Quando Tolkien escolhia uma palavra para colocar em seu mundo, normalmente ela perdia o seu vinculo com a nossa realidade para ser inserida dentro do contexto de significado do seu mundo.
No caso da palavra “Earendel” foi adotada em seu mundo, mas o seu significado não é o mesmo, o que se aproveitou foi apenas o aspecto estético sonoro. A única relação que há de significado é a ideia de estrela da manhã com o personagem que na história traz essa ideia. Conforme Tolkien diz:
A “fonte”, caso haja alguma, forneceu unicamente a sequencia sonora (ou sugestões para o estímulo desta), e seu propósito na fonte é totalmente irrelevante, exceto no caso de Earendil (Carta 297 Rascunhos para uma carta para o “Sr. Rang” ago. de 1967)
O final da palavra foi alterado e a palavra ficou como “Earendil”, deixando de ser uma palavra anglo-saxã e se torna uma palavra élfica, como Tolkien atesta: “Na realidade, seu nome é Élfico e significa o Grande Marinheiro ou Amante-do-Mar” (Carta 131, MiltonWaldman, 1951). Em carta Tolkien explica a etimologia élfica para essa palavra e como ele fez a alteração para adotá-la:
Mas o nome não podia ser simplesmente adotado dessa forma: ele tinha de ser acomodado à situação linguística Élfica, ao mesmo tempo em que um lugar para essa pessoa era criado nas lendas. Disso, há muito tempo na história do “Élfico”, que após muitos começos experimentais na mocidade estava começando a tomar uma forma definida à época da adoção do nome, eventualmente surgiu (a) o radical E.C. *AYAR “Mar”, aplicado primeiramente ao Grande Mar do Oeste, que se situava entre a Terra-média e Aman, o Reino Abençoado dos Valar; e (b) o elemento ou base verbal (N)DIL, “amar, ser devotado a” — que descreve a atitude de alguém a uma pessoa, coisa, curso ou ocupação ao qual se dedica por conta própria. (Carta 297 Rascunhos para uma carta para o “Sr. Rang” ago. de 1967)

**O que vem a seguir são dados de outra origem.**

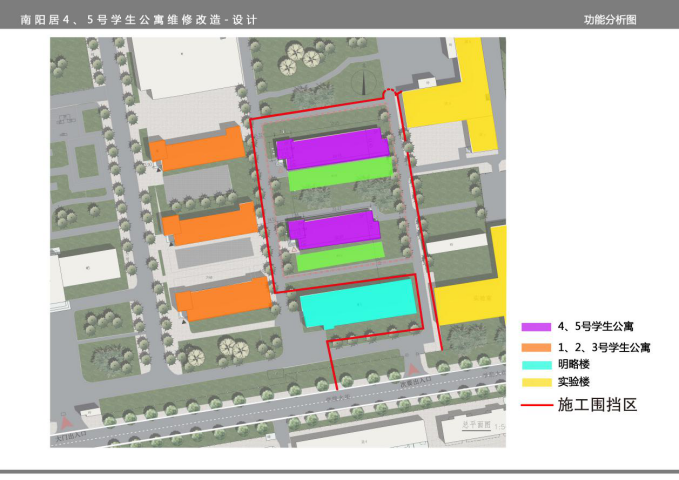The image size is (679, 480).
Task: Click the cyan 明略楼 building on the map
Action: click(x=358, y=304)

Assim, Earendil na mitologia de Tolkien está relacionada com um personagem. Mas sua relação com a estrela d’alva parece permanecer, tendo em vista que “O navio de Earendil, adornado com a última Silmaril, é colocado no céu como a mais brilhante das estrelas.” (Carta 131, para Milton Waldman).

Earendil, arte de Ted Nasmith
O vínculo com o significado original, relacionado a figura de Jesus Cristo, ou mesmo João Batista ou qualquer relação com o nosso mundo deixou de ser observada, tendo em vistas aspectos da própria história de seu mundo que não se adequariam a essa forma de equiparação.

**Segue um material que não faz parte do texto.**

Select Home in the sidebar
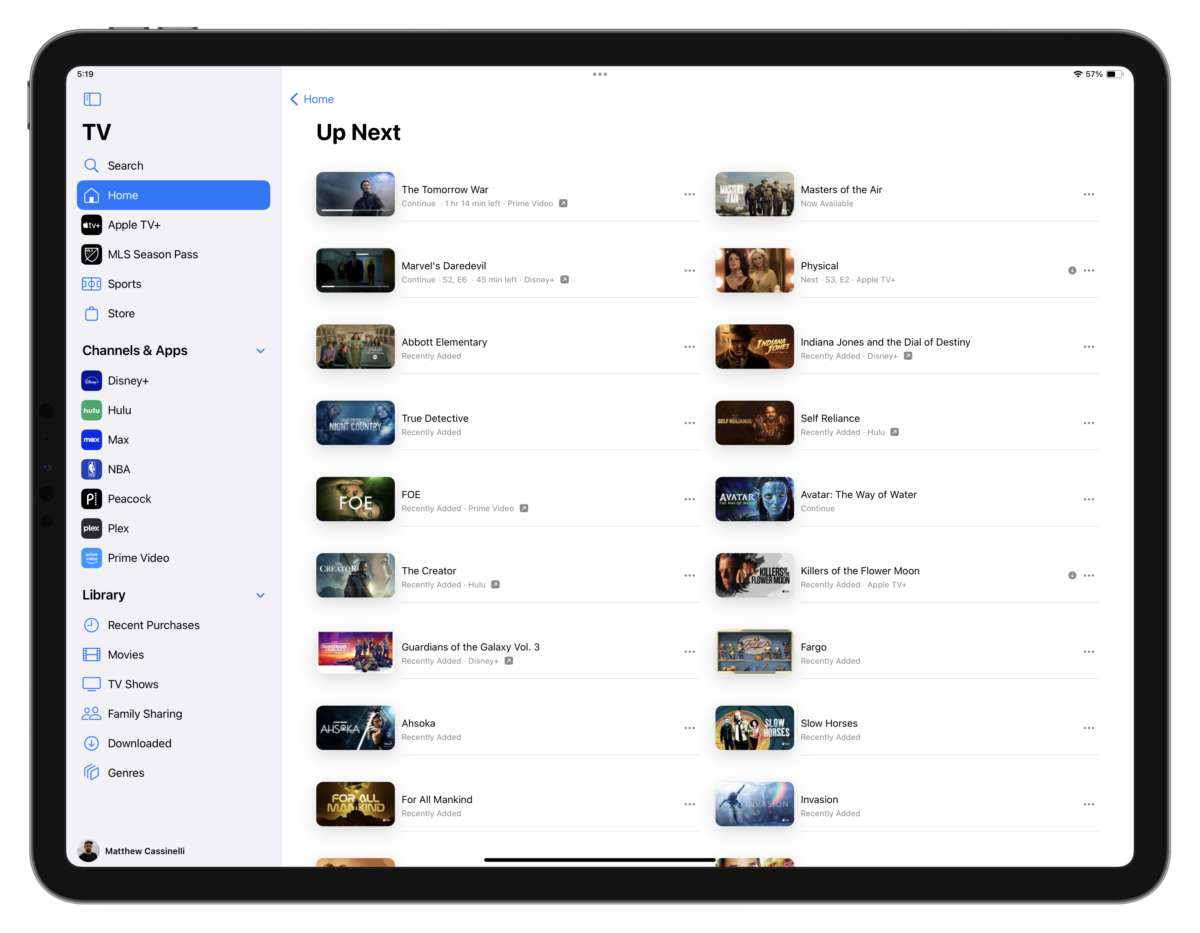This screenshot has width=1200, height=933. pyautogui.click(x=122, y=195)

Além do mais, Tolkien era contrário a qualquer forma de alegoria o que implica em afirmar que ele não tinha intenção de incluir um personagem com um significado relacionado a nosso mundo, conforme atesta:
O uso de éarendel no simbolismo cristão a-s como o arauto do nascimento do verdadeiro Sol em Cristo é completamente estranho ao meu uso. A Queda do Homem está no passado e fora de cena; a Redenção do Homem no futuro distante. Estamos em uma época em que a existência do Deus Único, Eru, é de conhecimento dos sábios, mas não está acessível exceto pelos ou através dos Valar, embora Ele ainda seja lembrado em preces (não-pronunciadas) por aqueles de origem Númenóreana. (Carta 297 Rascunhos para uma carta para o “Sr. Rang” ago. de 1967)
Pode-se verificar toda uma nova etimologia dentro do mundo de Tolkien para essa palavras. ëar “mar” (ver. WJ:413), pl. ëari “mares” (FS, LR:47); Eär “o Grande Mar”, ablativo Eärello “do Grande Mar”, et Eärello “fora do Grande Mar” (EO). Em nomes como Eärendil “Amigo do Mar”, Eärrámë “Além do Mar” (SA), Eärendur nome masc., *”Servo do Mar”; em efeito uma variante de Eärendil (Apêndice A). Usado como “marinheiro (profissional)”. Nome fem. Eärwen “Dama do Mar” (Silm). Eärnil nome masc., contração de Eärendil (Apéndice A).